Il compito:
Scrivi il seguito dell'articolo sui periodi di riposo e di guida definiti dal Regolamento 561/2006, cominciando subito dopo l'ultima frase riportata.

Articolo:
>>>

È questo un argomento da approfondire, in quanto anche gli organi accertatori più preparati cadono nell’errore di non interpretare in modo corretto le disposizioni del Regolamento 561/2006. L’assunto in questione è dimostrabile secondo una puntuale ricostruzione oggettiva delle definizioni fornite dal Regolamento citato. A tal riguardo, al fine di dimostrare la congruità dell’assunto in questione, si ritiene opportuno partire dalla lettura di alcune definizioni presenti nel Regolamento:

– “periodo di riposo giornaliero”: il periodo giornaliero durante il quale il conducente può disporre liberamente del suo tempo e comprende sia il “periodo di riposo giornaliero regolare” sia il “periodo di riposo giornaliero ridotto”;
– “periodo di riposo giornaliero regolare”: ogni tempo di riposo ininterrotto di almeno 11 ore. In alternativa, il riposo giornaliero regolare può essere preso in due periodi, il primo dei quali deve essere di almeno tre ore senza interruzione e il secondo di almeno nove ore senza interruzione;
– “periodo di riposo giornaliero ridotto”: ogni tempo di riposo ininterrotto di almeno nove ore, ma inferiore a 11 ore;
– “periodo di guida giornaliero”: il periodo complessivo di guida tra il termine di un periodo di riposo giornaliero e l’inizio del periodo di riposo giornaliero seguente o tra un periodo di riposo giornaliero e un periodo di riposo settimanale;
– “periodo di guida”: il periodo complessivo di guida che intercorre tra il momento in cui un conducente comincia a guidare dopo un periodo di riposo o un’interruzione fino al periodo di riposo o interruzione successivi. Il periodo di guida può essere ininterrotto o frammentato.

<<<

Dati registrati:

>>>

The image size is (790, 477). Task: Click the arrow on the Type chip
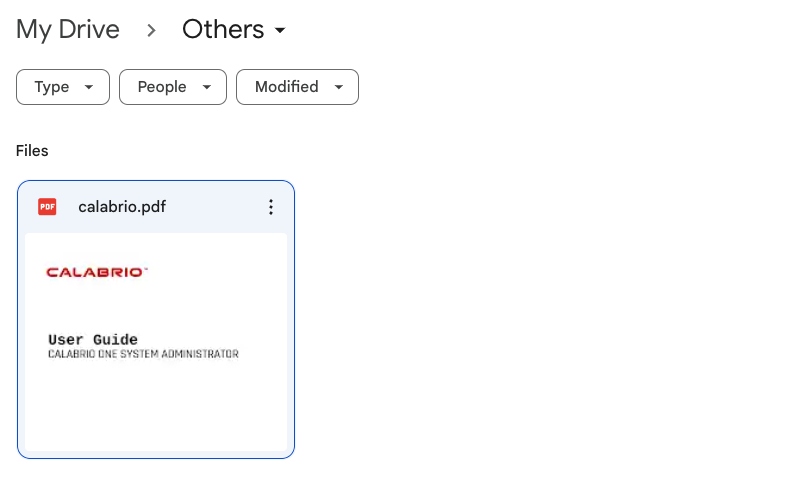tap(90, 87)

<<<
>>>

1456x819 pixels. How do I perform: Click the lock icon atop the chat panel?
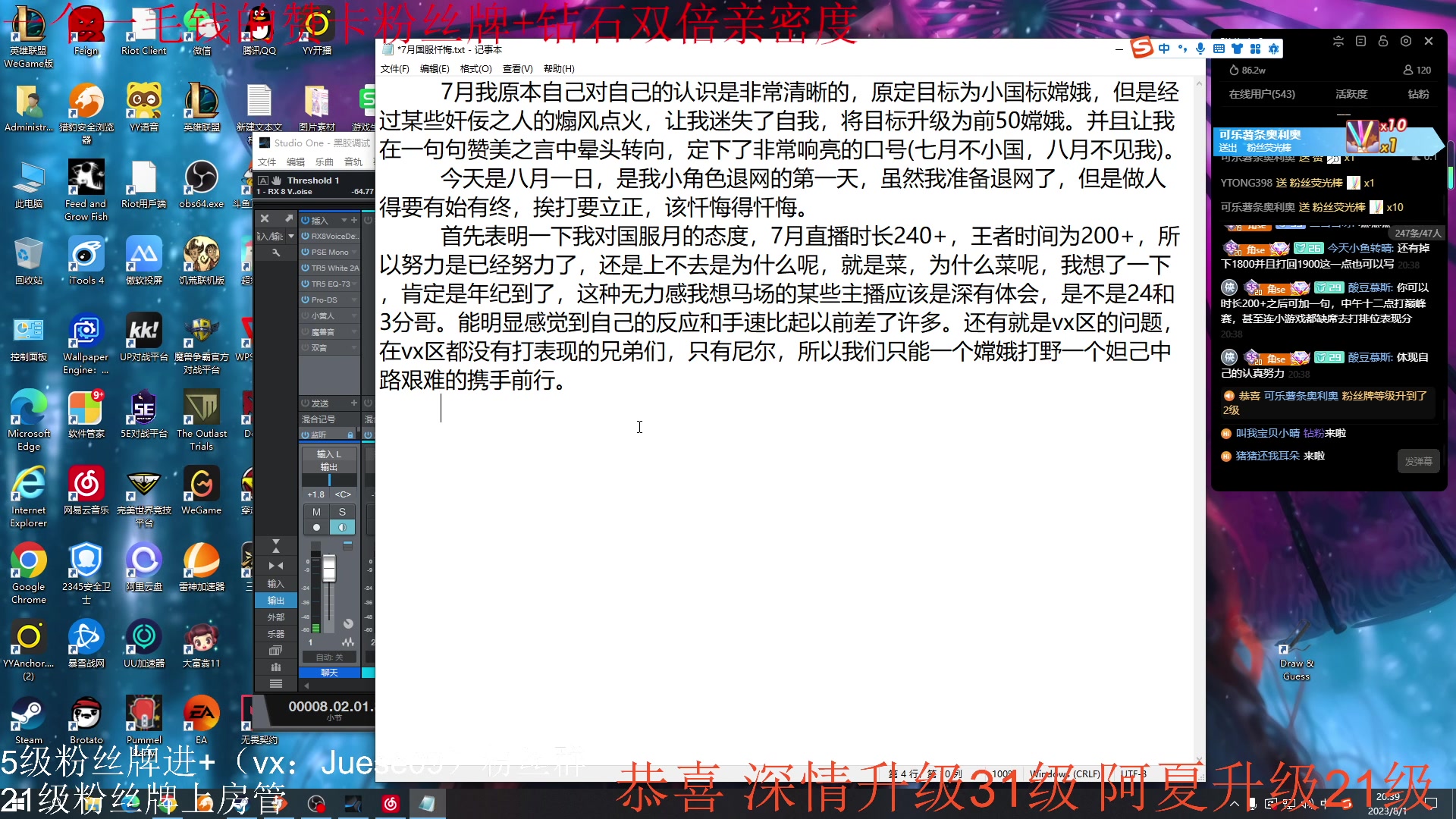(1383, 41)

<<<

Risposta:
Il comma 2 dell’articolo 8 del citato regolamento, in particolare, precisa che “i conducenti devono aver effettuato un nuovo periodo di riposo giornaliero nell’arco di 24 ore dal termine del precedente periodo di riposo giornaliero o settimanale”. Appare evidente come alla luce delle definizioni di cui sopra e di quanto stabilito al comma 2, nel disco deve emergere necessariamente un periodo di riposo effettuato nelle 24 ore di disco cronotachigrafo e non anche un massimo di nove ore lavorative effettuate nella stesso periodo. Tra l’altro, considerato che la fine di un turno lavorativo si conclude necessariamente con il periodo di riposo effettuato, nulla osta all’autotrasportatore iniziare un nuovo turno lavorativo anche se questo verrà registrato sul disco cronotachigrafo, dal quale si evinceranno inevitabilmente due turni lavorativi con l’eventuale e inevitabile superamento delle nove ore lavorativa. Tale condizione è ammissibile solo quando i due periodi lavorativi siano intervallati da un turno di riposo regolare o ridotto. In tal caso, il disco non è oggetto di alcuna sanzione ai sensi dell’art. 174 del Codice della strada.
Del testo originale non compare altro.